== SELECTED EXTRACT
Teflon Billy
Explorer
Benjamin Durbin’s Heroes of High Favor series of supplements are designed with the goal of exploring the multiclassing options open to the core PC races in D&D (There are published booklets for Dwarves, Elves, Half-Orcs and Halflings at the time of this writing). I was going to review my old, battered, well-used and well-loved copy of HoHF: Dwarves; but at the request of the author, I’ve decided to instead take a look at HoHF: Half Orcs.
Brave, Mr. Durbin, brave…leading the reviewer away from a product you know he loves and toward an unknown quantity.
Right off the bat I’ll say simply that this is good stuff. Most of the facets of HoHF
warves that I liked are still present; Good art, nice format (small, handy and dense with goodies) and above all, the author’s personal take on the idea of game balance.
First off are the New Feats, and they are a reasonably good bunch for the most part; concentrating on making use of Barbarian Rage ability in new and exciting ways, exploring Totemic Magic (primitive personal identification with a local breed of beast and Tribal Foci (benefits gleaned from an upbringing in a more-organized-than-average Orc tribe). The Rage feats are the most interesting here (bending and twisting the fairly vanilla “Barbarian Rage” ability into myriad new forms…all of which seem decently balanced). The Totem/Tribal ones are really little more than free Skill Modifiers for following certain feat progressions, though it must be said they would make great “regional identifiers” for a homebrew campaign world.
Next are Skills, or rather new uses for already existing skills. Handle Animal is given an extensive retooling with an eye towards breeding. It’s a very workable system that I am assured (by a longtime friend with a background in 4H) is remarkably true-to-life given its simplicity. Intimidate is expanded a bit, and beefed up with actual, mechanical game effects (not that useful since 3.5E actually gave some mechanical effects to the Intimidate skill, but wildly useful when all we had to go on was 3E’s “Can affect NPC behavior” vagaries to go on). Wilderness Lore nicely comes into its own, with rules given for cutting game, harvesting poisons, curing hides and (interestingly) separating magical parts of game animals from the carcass.
As HoHF: Dwarves before it though, the real value in the Skills section is the expansion of the Craft skill (though unlike the Dwarf book, most of the Craft section here deals with the PC’s producing really cheap crap quickly. This, while very much in the character of the Half-Orc Barbarians on which the book focuses, is of somewhat limited utility to most players with whom I have crossed paths.
The Prestige classes come next, and for the most part I love them…not just because I think they are well realized, but because (unlike most prestige class supplements in print thus far) the author actually appears to share my feelings on game balance! Most “options for players” books I’ve come across are all about the power creep; mechanical options to make the players more numerically effective in their chosen fields than the core rules would otherwise allow. HoHF: Half-Orcs (and HoHF: Dwarves before it) both hew much closer to the design concept I prefer: that new classes should not be measurably more powerful than core classes, just different. In short, HoHF:Half-Orcs is filled with ideas rather than power-ups, and for the most part the ideas are sound (shoehorn fits like the Fervent Antagonist—a Barbarian /Paladin—notwithstanding).
====
* [PROMPT A]
According to the review, which races had Heroes of High Favor booklets been published for at the time it was written?
* [PROMPT B]
Transcribe the part of the review that begins with the words containing "Next are Skills, or" and ends with "from the carcass.".
== INPUT DATA
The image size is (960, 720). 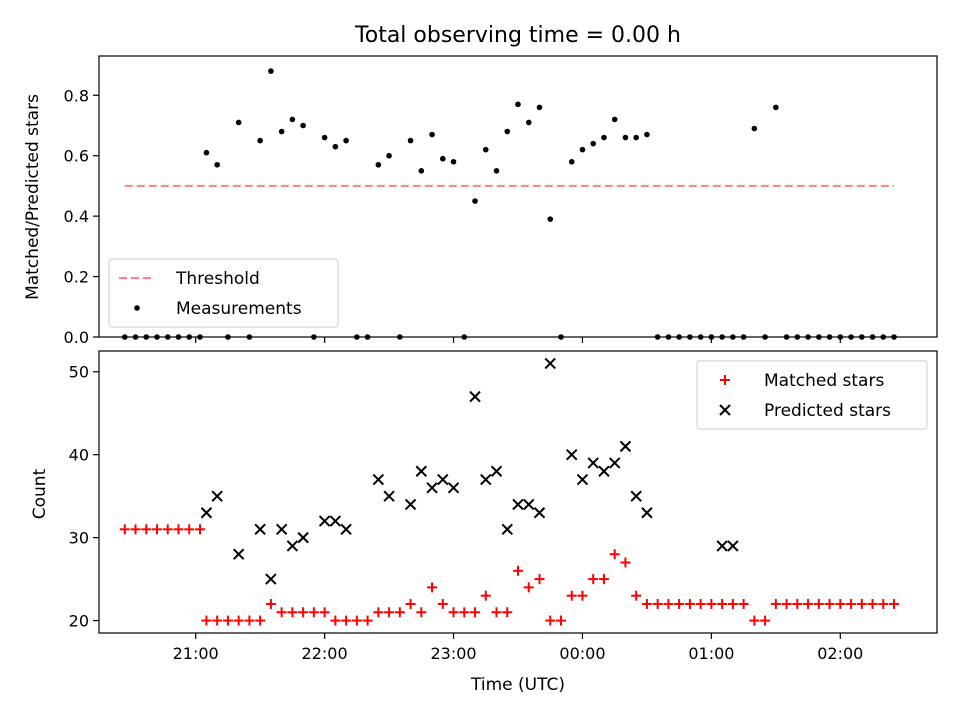 What do you see at coordinates (582, 654) in the screenshot?
I see `bottom-x-tick-label: 00:00` at bounding box center [582, 654].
====
* [SOLUTION A]
Dwarves, Elves, Half-Orcs and Halflings.

* [SOLUTION B]
Next are Skills, or rather new uses for already existing skills. Handle Animal is given an extensive retooling with an eye towards breeding. It’s a very workable system that I am assured (by a longtime friend with a background in 4H) is remarkably true-to-life given its simplicity. Intimidate is expanded a bit, and beefed up with actual, mechanical game effects (not that useful since 3.5E actually gave some mechanical effects to the Intimidate skill, but wildly useful when all we had to go on was 3E’s “Can affect NPC behavior” vagaries to go on). Wilderness Lore nicely comes into its own, with rules given for cutting game, harvesting poisons, curing hides and (interestingly) separating magical parts of game animals from the carcass.